There was a sizable cache of books left at the house by our friend’s son before he moved to Japan. The books looked pretty ordinary to us, probably easily replaced, but the son, we were assured, would be devastated if anything happened to his book collection. Never mind that they’d been left behind for 20 years. A small storage space was rented for, I think, $35 a month, and the books transported there.
A stretch of days spent in a basement going through old memories and forgotten things is tiring. We went to help, spent a long afternoon dusting, sorting, carrying. Still more was pulled out from under the house.
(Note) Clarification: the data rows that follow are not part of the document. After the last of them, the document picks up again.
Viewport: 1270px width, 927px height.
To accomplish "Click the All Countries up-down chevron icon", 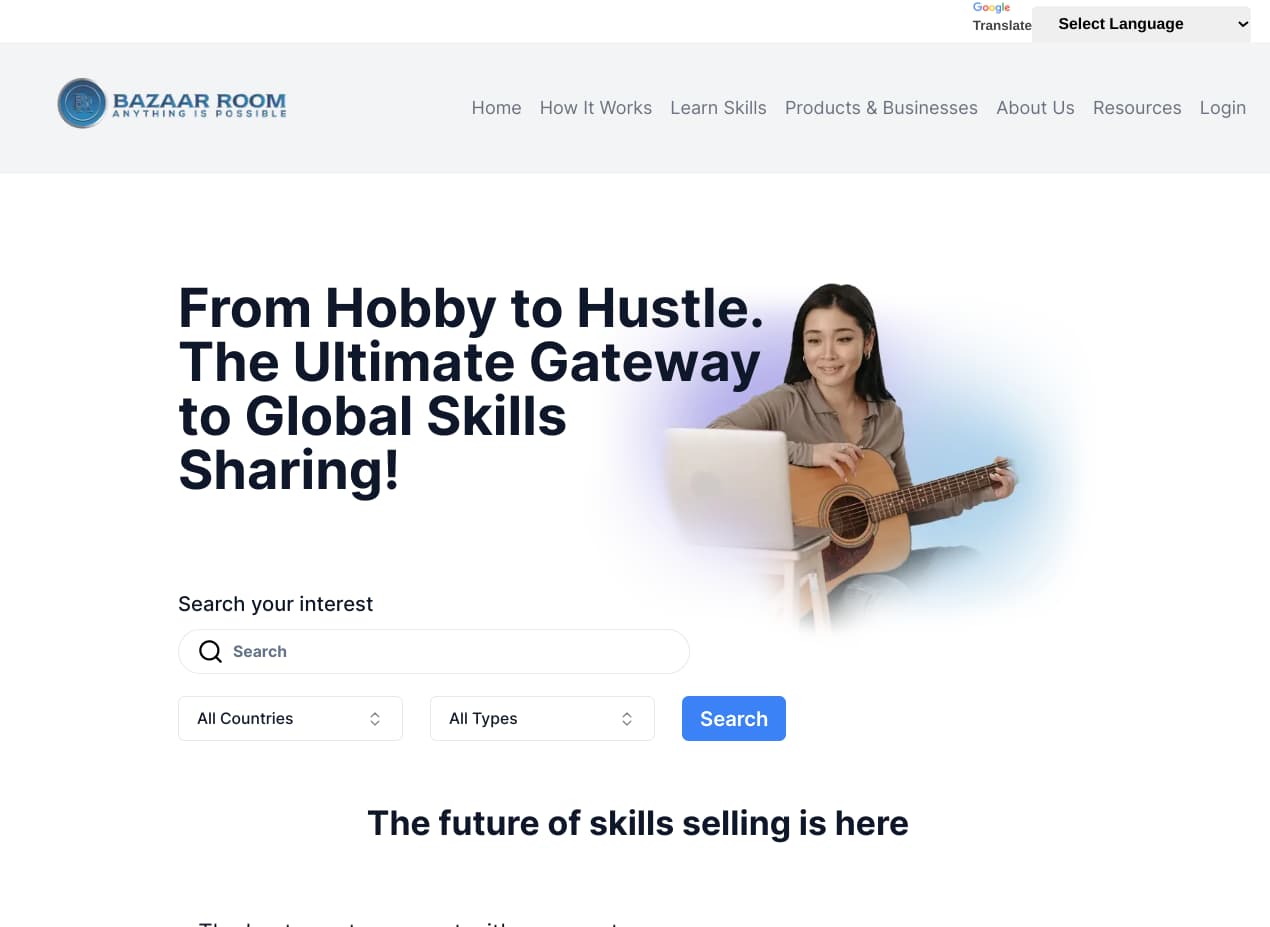I will (x=375, y=719).
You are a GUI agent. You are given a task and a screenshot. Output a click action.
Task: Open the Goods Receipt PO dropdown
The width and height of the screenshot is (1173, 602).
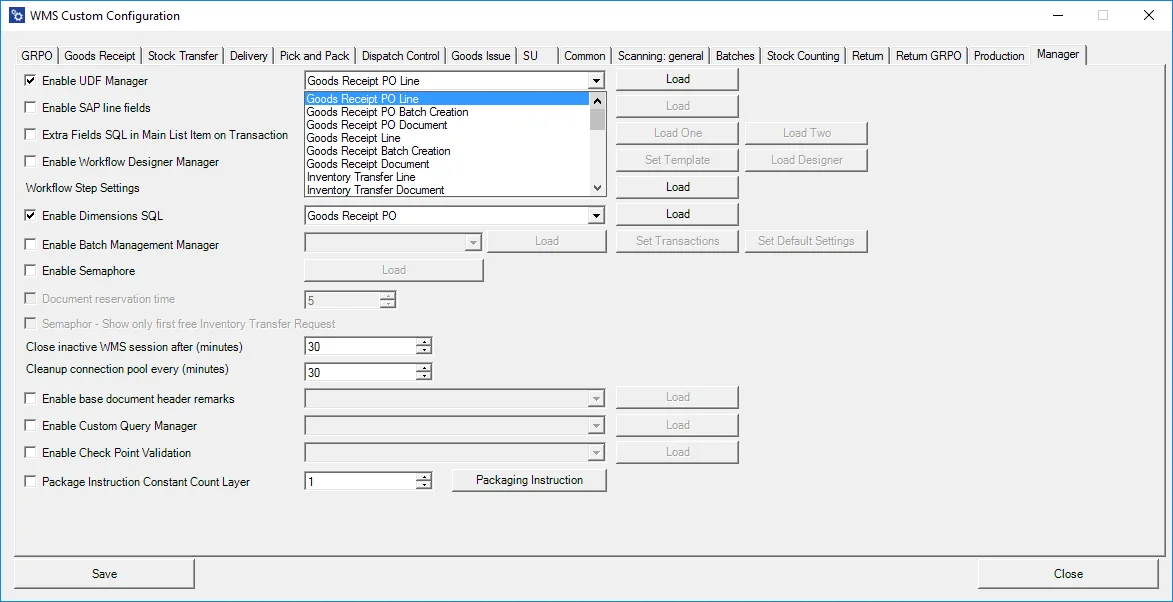click(597, 214)
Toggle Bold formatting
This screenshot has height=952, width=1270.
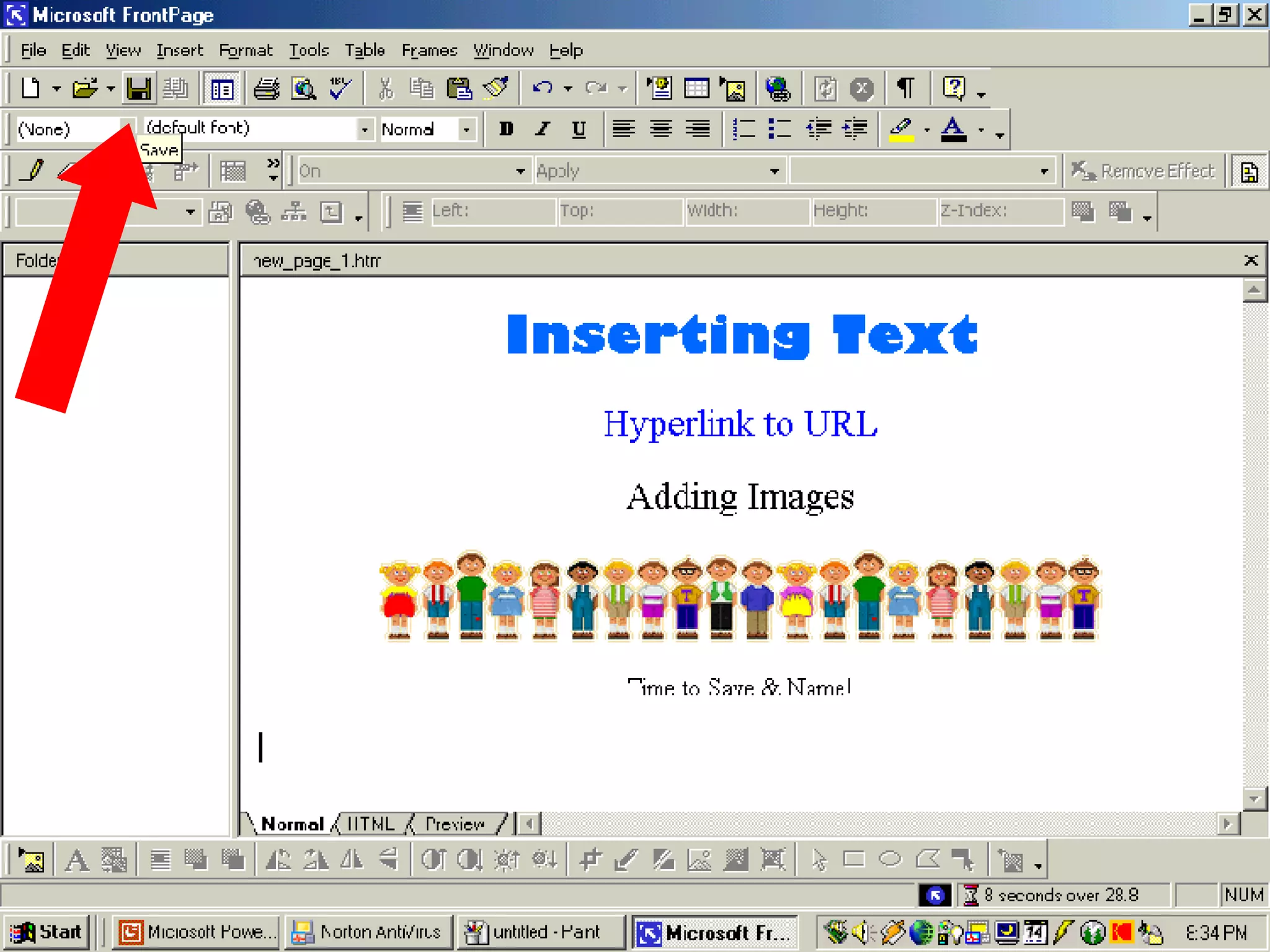pyautogui.click(x=506, y=129)
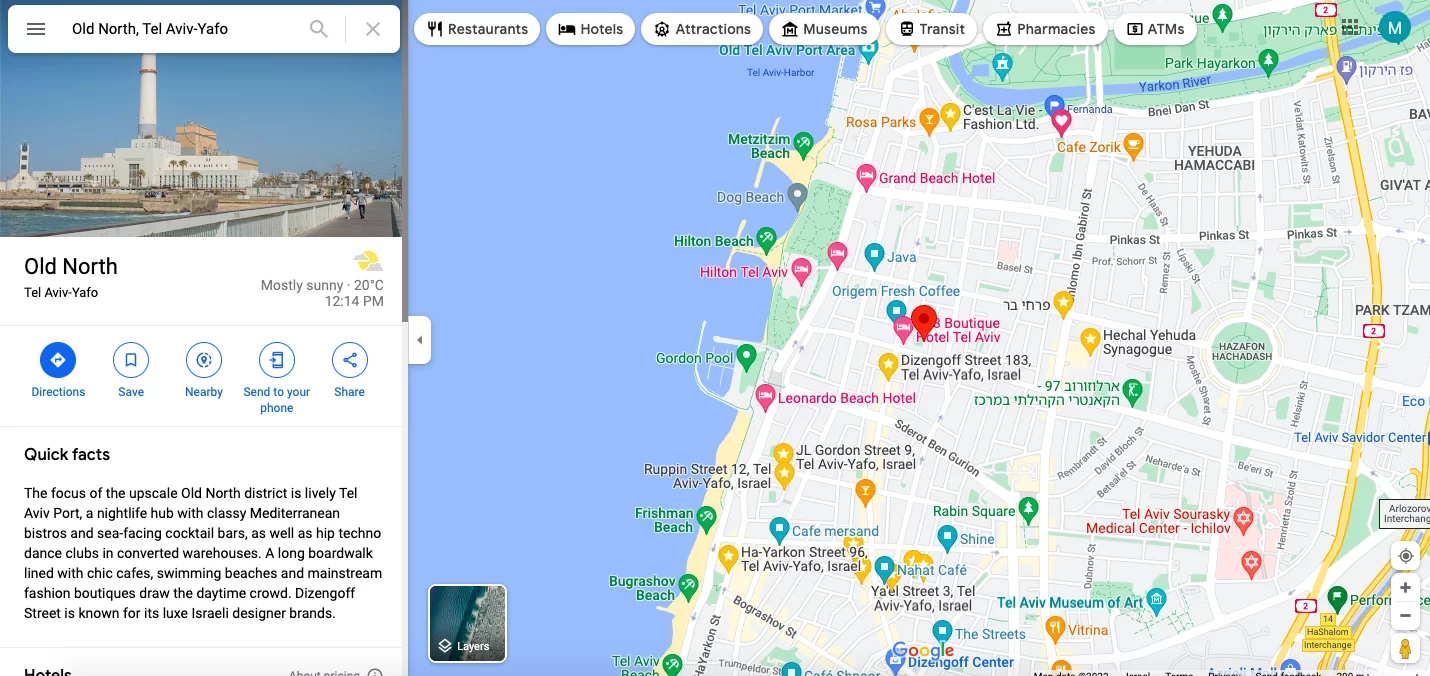Zoom in on the map
Viewport: 1430px width, 676px height.
[x=1405, y=588]
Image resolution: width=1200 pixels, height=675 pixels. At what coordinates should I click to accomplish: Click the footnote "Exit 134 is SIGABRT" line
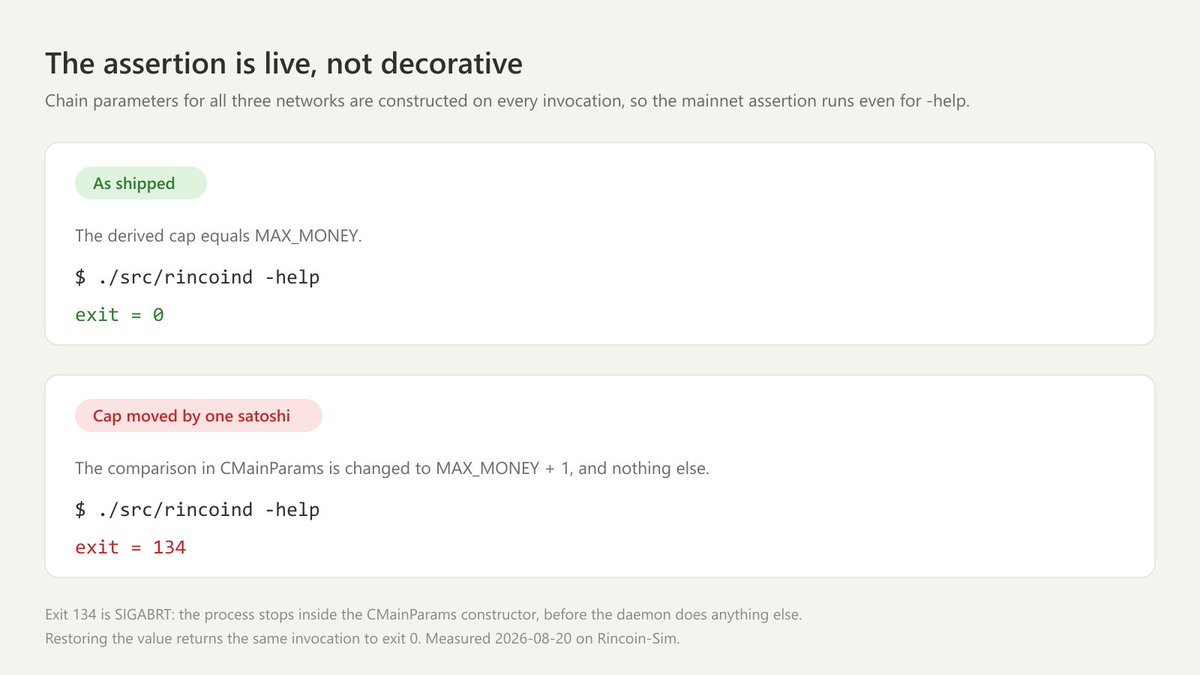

It was clear by then that our friend found nothing worth saving, no matter what it was, although there were occasional finds.
There was a collapsible umbrella cleverly housed in a walking cane, a gift to our friend’s father when he was at Oxford. A tiny embroidered, French-knotted sampler made by his mother when she was a child. Also, father’s brass desk lamp from the days when he was a professor.
And there was a model train. Bought for our friend by his parents during the Depression, in 1931, he thought, for about $150. A Lionel train. Unfortunately, some years after purchase, the train had been loaned to cousins, and they had not treated it well.
It lay now in a large dirty box marked “Train.” Our friend did not even want to open the box. I volunteered to take it, said that I would do something with it, and he agreed. I was dying to see the train.
Last week I laid out all of the train pieces on my kitchen table and carefully dusted them off. It’s a beautiful train — engine and tender, derrick, gondola, box, stock and tank cars, two coach cars and caboose. The colors are wonderful – burgundy, tan, deep orange, rich greens.
There are crossing gates, a transformer, straight and curved track, and some original packing boxes. Everything is dirty, pieces are missing or broken, and there is some rust, especially on the track. Boxes are discolored, flaps missing. Still, it is a beautiful train.
We took everything to Tin Plate Junction in Oakland near Jack London Square. It’s an official Lionel store, surprisingly large, we thought, open 7 days a week, with new and old trains and accessories for sale. It was fun.
The people there loved the train and immediately set the locomotive on a track to see if it still ran. It does, but slowly, haltingly. It’s dirty, needs cleaning.
I had no idea what the train was worth in the shape it was in so was glad to pay for an appraisal. The charge is $40 per hour, in this case estimated to take a couple of hours.
What a wonderful surprise. The insurance value, the estimated price to replace the train with one in good condition, $2142. Market value, what one could expect to pay at swap meets and flea markets for a train in the shape it is in now, $1782. Wow!
I could, I suppose, have sold the train on eBay or to a private collector, but I asked the people at Tin Plate Junction what they would pay my friend for it. They offered $1,000. This sounded fair to me, and it did to my friend.
The train will be restored. They’ll tell us when it’s all done and we can go see it shiny and clean and running. That will be a good day.